According to the electrophoresis apparatus of the present invention, the flow direction of the electroosmotic flow at the portion of the flow path for analysis opposite to the detector side with respect to the flow path intersection is reversed, so that the flow path in the flow path for analysis is reduced. In this case, the sample area of the sample is narrowed, and the flow of the sample, which is a detection noise or more than the analysis target, into the analysis channel is prevented. Therefore, there is less overlap between the two adjacent sample areas that have been developed, and noise is further reduced. This improves detection accuracy and simplifies the detector system by eliminating the need for expensive detection systems. The effect that can be performed. For the same reason, the size and speed of the electrophoresis apparatus can be reduced.

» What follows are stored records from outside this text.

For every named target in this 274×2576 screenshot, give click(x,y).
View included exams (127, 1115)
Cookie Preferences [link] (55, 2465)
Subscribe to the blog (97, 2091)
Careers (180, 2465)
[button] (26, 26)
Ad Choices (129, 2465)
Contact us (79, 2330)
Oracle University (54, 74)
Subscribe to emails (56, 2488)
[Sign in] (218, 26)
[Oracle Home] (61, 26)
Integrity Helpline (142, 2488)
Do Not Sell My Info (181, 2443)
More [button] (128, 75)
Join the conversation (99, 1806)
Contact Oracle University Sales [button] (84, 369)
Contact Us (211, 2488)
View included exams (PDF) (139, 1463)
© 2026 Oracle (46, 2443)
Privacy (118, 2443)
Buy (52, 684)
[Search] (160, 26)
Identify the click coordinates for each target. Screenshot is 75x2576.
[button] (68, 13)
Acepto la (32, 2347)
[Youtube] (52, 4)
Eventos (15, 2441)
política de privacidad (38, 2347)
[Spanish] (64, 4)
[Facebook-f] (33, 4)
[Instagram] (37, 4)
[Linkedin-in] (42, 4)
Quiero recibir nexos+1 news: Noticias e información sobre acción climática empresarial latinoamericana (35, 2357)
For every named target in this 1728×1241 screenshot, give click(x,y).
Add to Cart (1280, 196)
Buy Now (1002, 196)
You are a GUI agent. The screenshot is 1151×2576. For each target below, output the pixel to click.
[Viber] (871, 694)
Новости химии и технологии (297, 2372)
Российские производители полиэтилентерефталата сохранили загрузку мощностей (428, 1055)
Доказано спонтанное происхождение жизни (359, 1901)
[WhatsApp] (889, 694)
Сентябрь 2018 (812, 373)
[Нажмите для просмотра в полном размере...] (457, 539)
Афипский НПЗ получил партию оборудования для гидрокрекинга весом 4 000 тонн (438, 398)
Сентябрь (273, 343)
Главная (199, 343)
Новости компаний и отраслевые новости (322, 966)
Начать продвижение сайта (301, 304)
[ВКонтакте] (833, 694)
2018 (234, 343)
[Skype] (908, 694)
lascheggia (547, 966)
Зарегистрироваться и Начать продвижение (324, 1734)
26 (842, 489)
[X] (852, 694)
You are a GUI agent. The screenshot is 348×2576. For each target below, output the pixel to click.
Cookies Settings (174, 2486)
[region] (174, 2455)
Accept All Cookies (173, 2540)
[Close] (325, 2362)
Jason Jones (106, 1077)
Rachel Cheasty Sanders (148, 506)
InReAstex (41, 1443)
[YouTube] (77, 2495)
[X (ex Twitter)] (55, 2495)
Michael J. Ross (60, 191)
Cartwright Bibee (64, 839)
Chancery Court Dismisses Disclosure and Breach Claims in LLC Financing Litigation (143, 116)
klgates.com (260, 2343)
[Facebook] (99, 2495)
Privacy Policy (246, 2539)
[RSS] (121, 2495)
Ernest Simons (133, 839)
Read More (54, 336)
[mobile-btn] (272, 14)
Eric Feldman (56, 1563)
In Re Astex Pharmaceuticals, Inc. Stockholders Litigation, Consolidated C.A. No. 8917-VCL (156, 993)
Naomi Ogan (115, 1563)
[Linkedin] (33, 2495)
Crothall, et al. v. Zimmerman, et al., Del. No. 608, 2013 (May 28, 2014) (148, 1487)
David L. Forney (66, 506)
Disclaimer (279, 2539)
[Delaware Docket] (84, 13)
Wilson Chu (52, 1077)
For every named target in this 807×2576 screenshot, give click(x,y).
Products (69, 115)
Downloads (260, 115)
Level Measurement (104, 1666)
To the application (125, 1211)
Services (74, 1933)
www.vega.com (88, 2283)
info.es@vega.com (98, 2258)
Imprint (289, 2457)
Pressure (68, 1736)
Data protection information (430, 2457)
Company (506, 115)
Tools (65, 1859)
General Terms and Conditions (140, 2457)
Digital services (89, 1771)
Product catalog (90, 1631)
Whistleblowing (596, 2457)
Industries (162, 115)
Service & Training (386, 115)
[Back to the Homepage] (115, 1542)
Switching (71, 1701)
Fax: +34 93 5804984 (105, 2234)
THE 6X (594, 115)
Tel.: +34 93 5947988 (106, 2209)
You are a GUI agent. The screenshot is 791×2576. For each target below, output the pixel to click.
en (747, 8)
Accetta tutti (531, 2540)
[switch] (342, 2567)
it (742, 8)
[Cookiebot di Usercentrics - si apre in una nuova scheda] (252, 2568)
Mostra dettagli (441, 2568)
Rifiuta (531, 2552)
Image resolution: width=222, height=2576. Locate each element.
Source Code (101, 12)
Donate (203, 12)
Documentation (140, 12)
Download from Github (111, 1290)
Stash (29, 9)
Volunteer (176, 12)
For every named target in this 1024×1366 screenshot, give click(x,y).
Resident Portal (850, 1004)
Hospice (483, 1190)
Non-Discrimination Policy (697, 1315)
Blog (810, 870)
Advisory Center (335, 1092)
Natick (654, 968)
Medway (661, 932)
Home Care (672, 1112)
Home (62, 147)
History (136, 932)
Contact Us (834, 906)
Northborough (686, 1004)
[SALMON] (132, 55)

[Brief description of the drawings]

FIG. 1 is a diagram showing a configuration of an embodiment of an electrophoresis apparatus realized by the present invention.

FIG. 2 is a top view showing an operation example of an analysis process by the electrophoresis apparatus realized by the present invention.

FIG. 3 is a top view showing an operation example of an analysis process by a conventional electrophoresis apparatus.

FIG. 4 is a top view showing an operation example of an analysis process by the electrophoresis apparatus realized in the example of the present invention.

FIG. 5 is a schematic diagram showing an example of an electrophoresis pattern by electrophoresis realized in the present invention.

FIG. 6 is a perspective view schematically showing a process of another example of the production process of the present invention.

[Explanation of symbols]

1a ... substrate, 1b ... substrate, 2 ... sample introduction channel, 3
... Analysis flow path, 4a ... Solution reservoir, 4b ... Solution reservoir, 4c
... Solution reservoir, 4d ... Solution reservoir, 5a ... Solution reservoir electrode, 5
b: solution storage electrode, 5c: solution storage electrode, 5d: solution storage electrode, 8: detector, 9: flow path intersection, 10a: flow path power supply, 10b: flow path power supply, 11: substrate for electrophoresis, 21 …
Sample supply channel, 22: sample waste channel, 31: analysis supply channel, 32: analysis waste channel.

Claims (1)

[Claims] 1. An electrophoresis apparatus provided with a sample introduction channel, an analysis channel, a sample introduction electrode, and an analysis electrode, wherein an intersection between the sample introduction channel and the analysis channel is provided. By coating the flow path surface of the analysis flow path on the upstream side in the sample migration direction at the time of analysis from the intersection, the electricity flowing in the analysis flow path in the forward direction from the intersection in the analysis flow path An electrophoresis apparatus characterized by generating a permeation flow.